## [PROBLEM]
Exact copies of the lines from the one holding "Select the MÀU TRẮNG color option" through the last line of the entries below are to be printed, with pictures omitted.

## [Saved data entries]
# # #
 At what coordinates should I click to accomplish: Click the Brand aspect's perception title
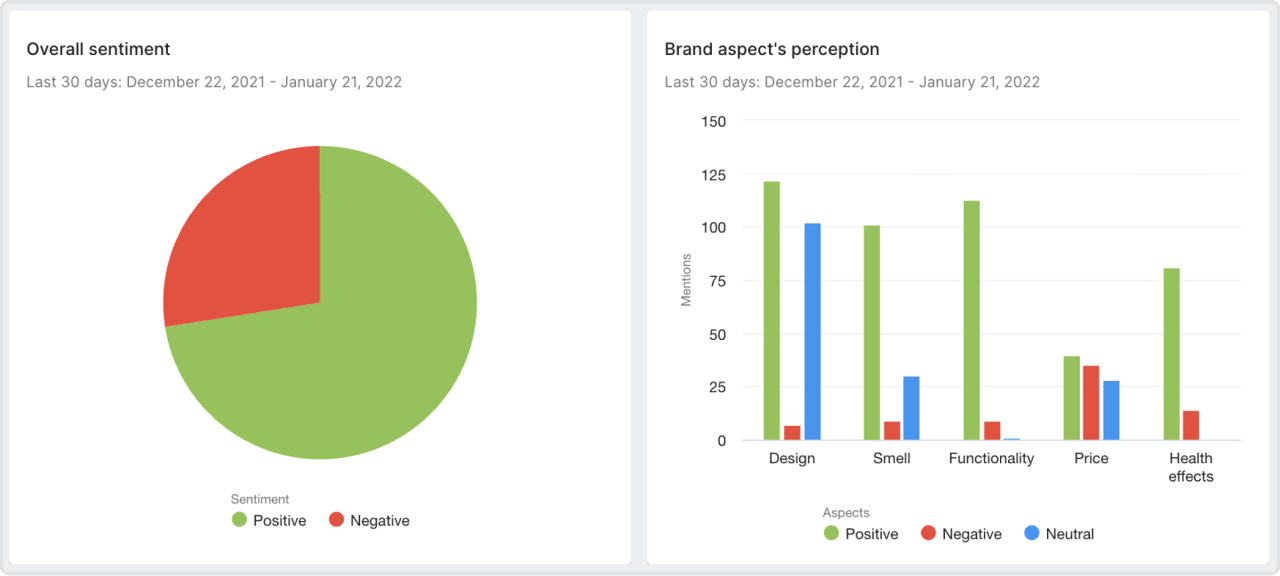pos(772,49)
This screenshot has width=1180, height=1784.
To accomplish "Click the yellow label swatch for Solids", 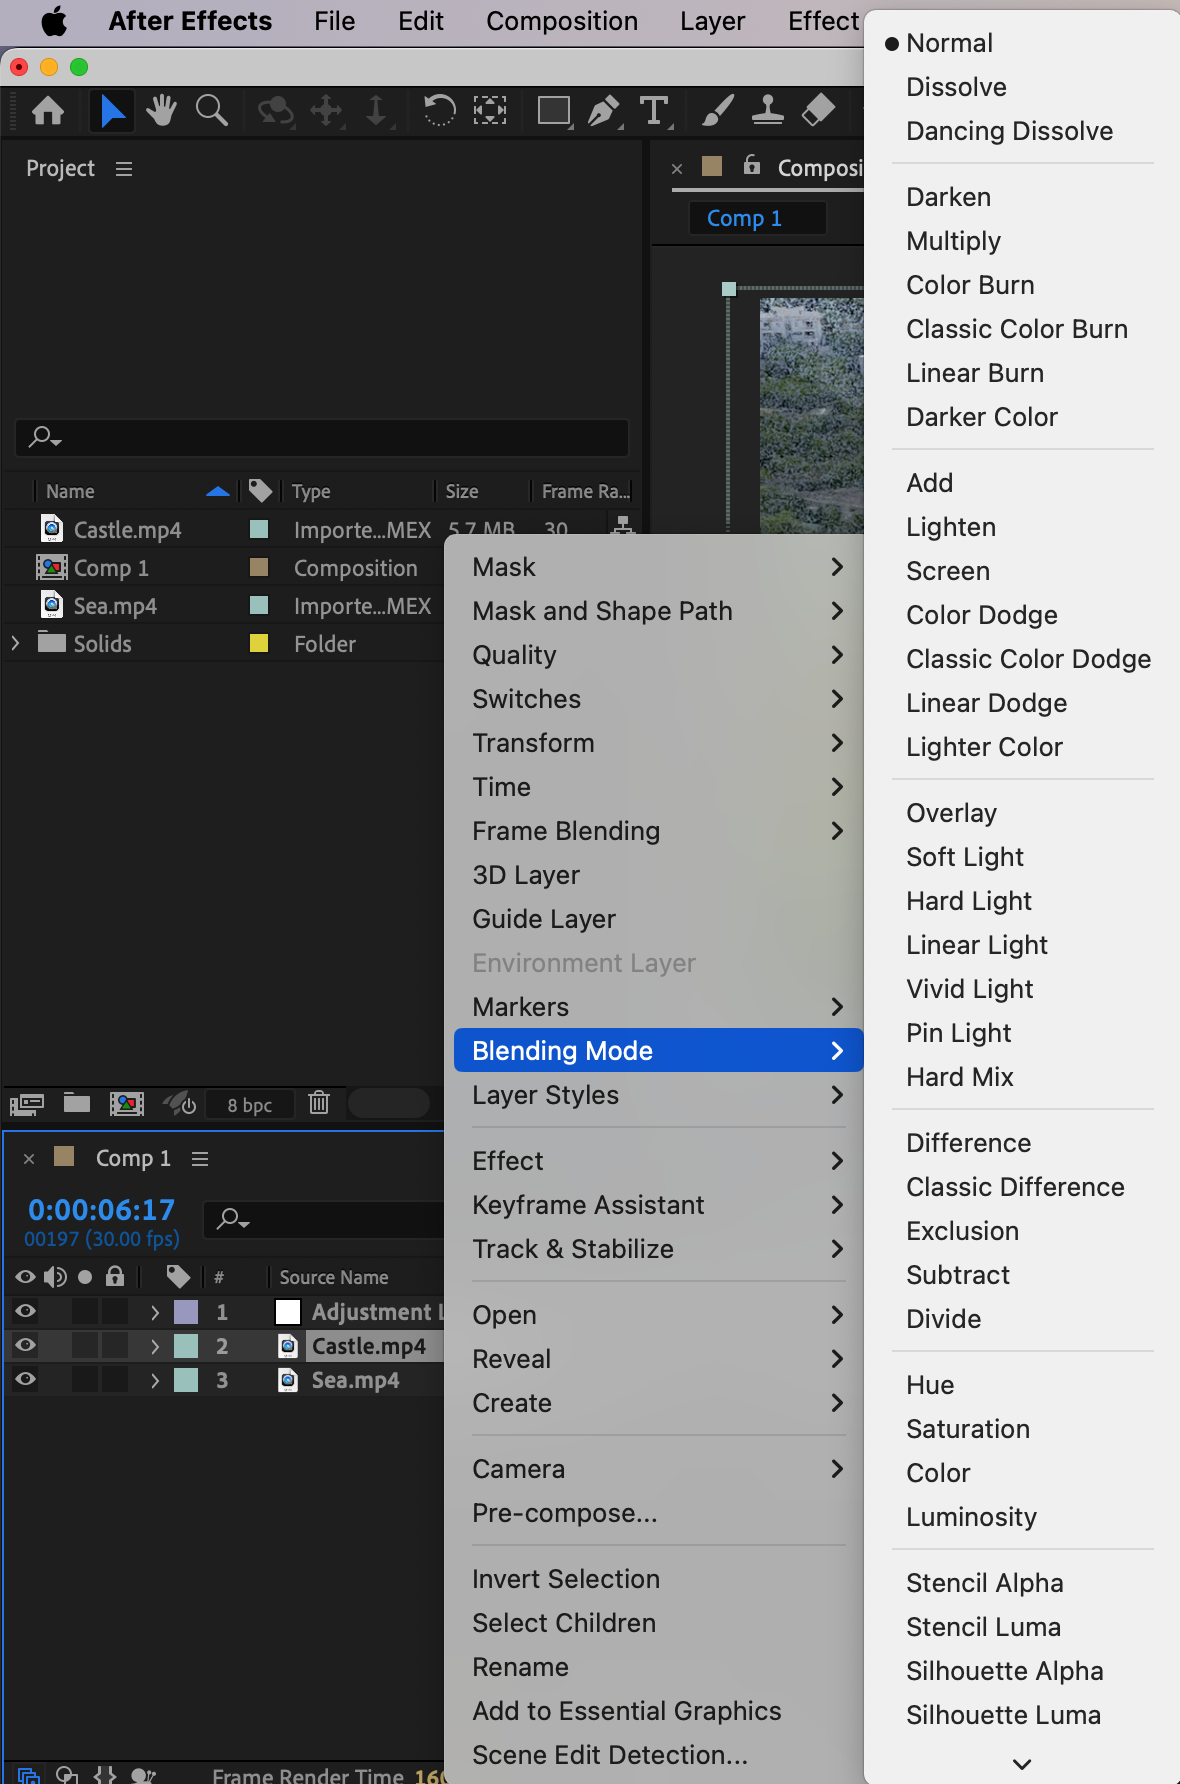I will coord(259,643).
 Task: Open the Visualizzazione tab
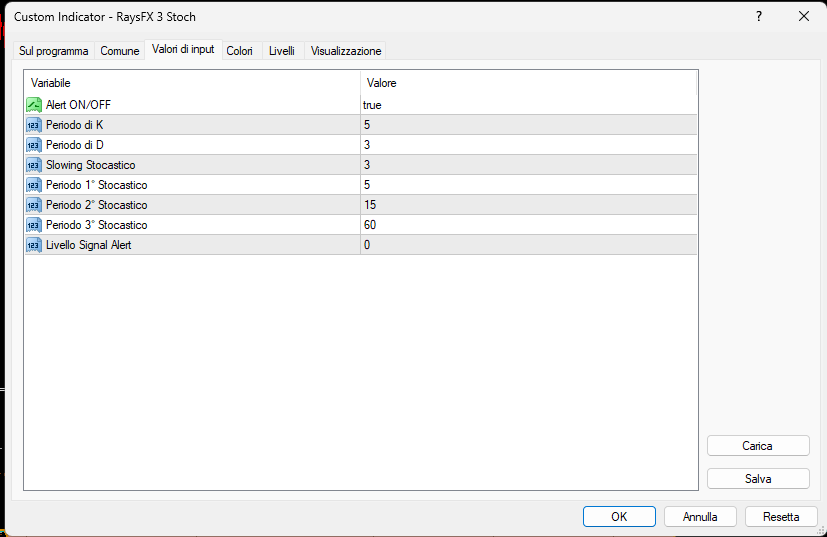pyautogui.click(x=346, y=51)
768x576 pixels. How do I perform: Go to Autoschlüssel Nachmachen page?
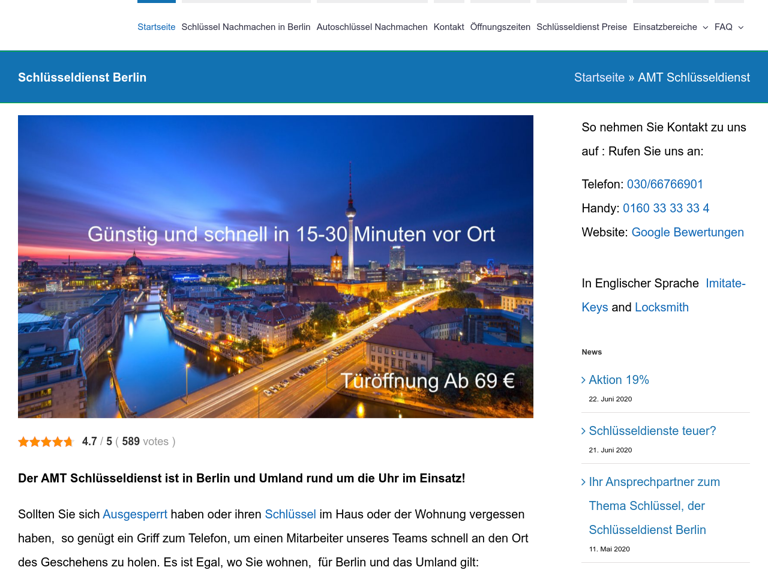point(372,27)

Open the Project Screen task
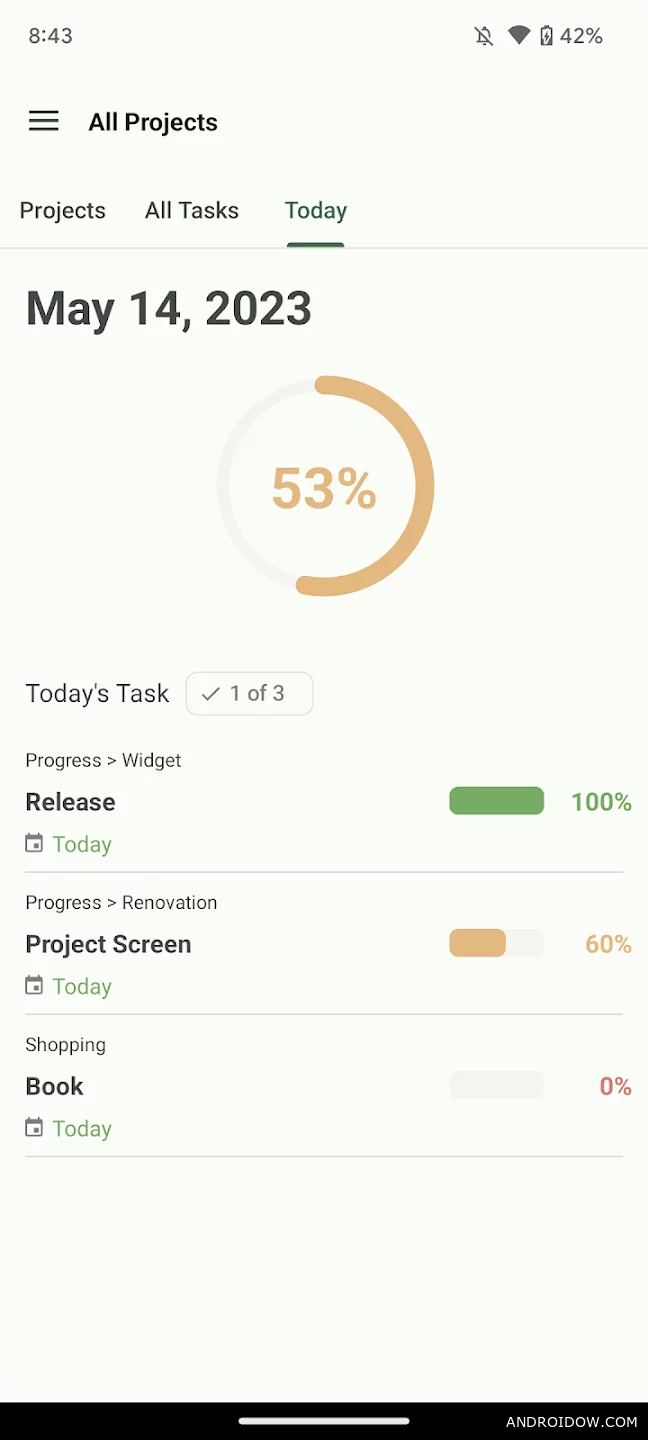(x=108, y=944)
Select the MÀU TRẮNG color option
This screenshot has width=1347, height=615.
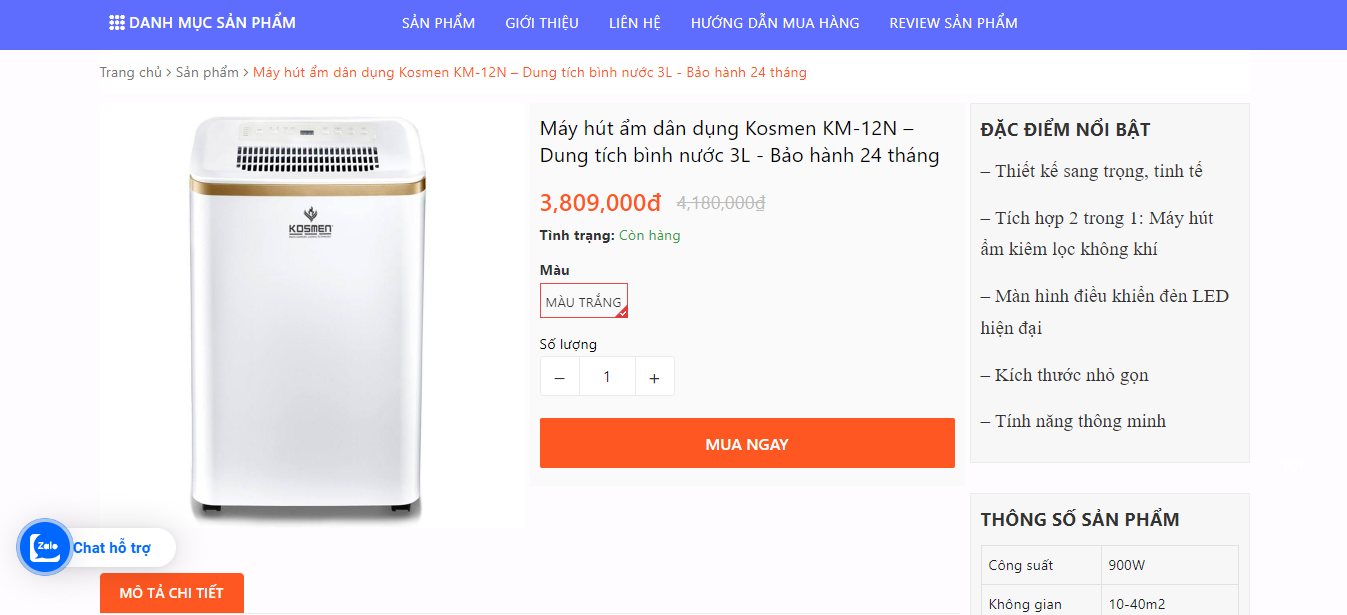(x=584, y=301)
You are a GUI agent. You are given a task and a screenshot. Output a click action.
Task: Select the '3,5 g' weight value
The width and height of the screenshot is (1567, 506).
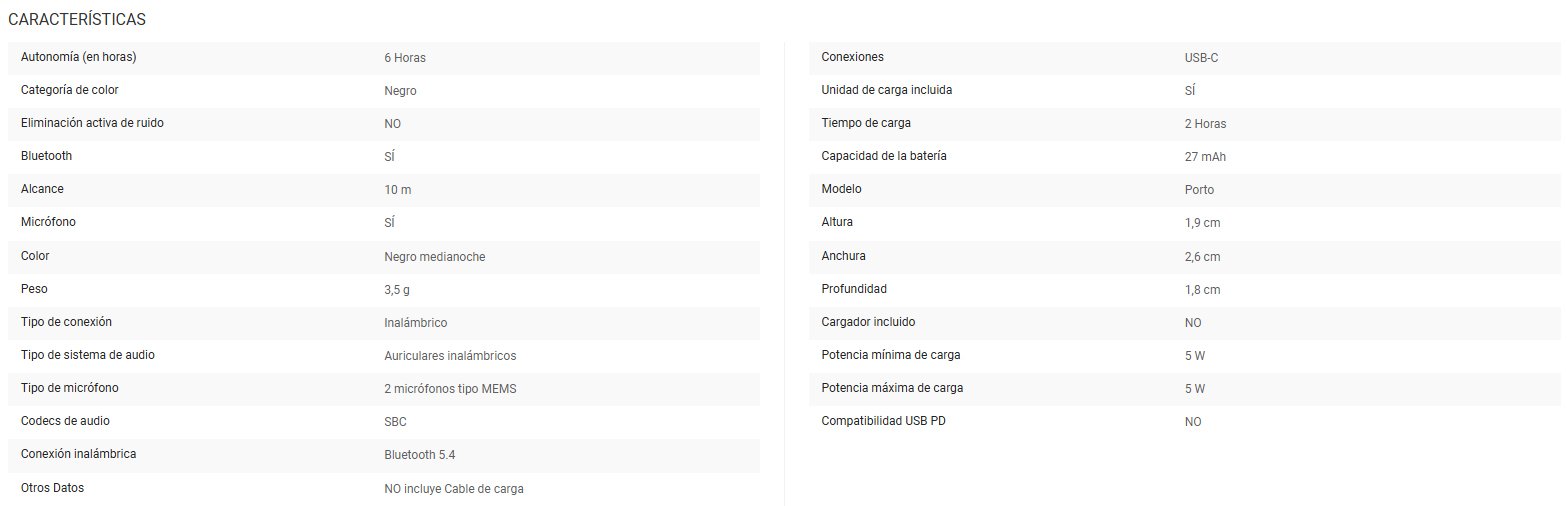coord(398,290)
# # #
## [YOUR RESPONSE]
Select the MÀU TRẮNG color option
This screenshot has width=1347, height=615.
(x=584, y=301)
You are a GUI agent. You are given a task and a screenshot. Output a click action.
Task: Select the '3,5 g' weight value
The width and height of the screenshot is (1567, 506).
coord(398,290)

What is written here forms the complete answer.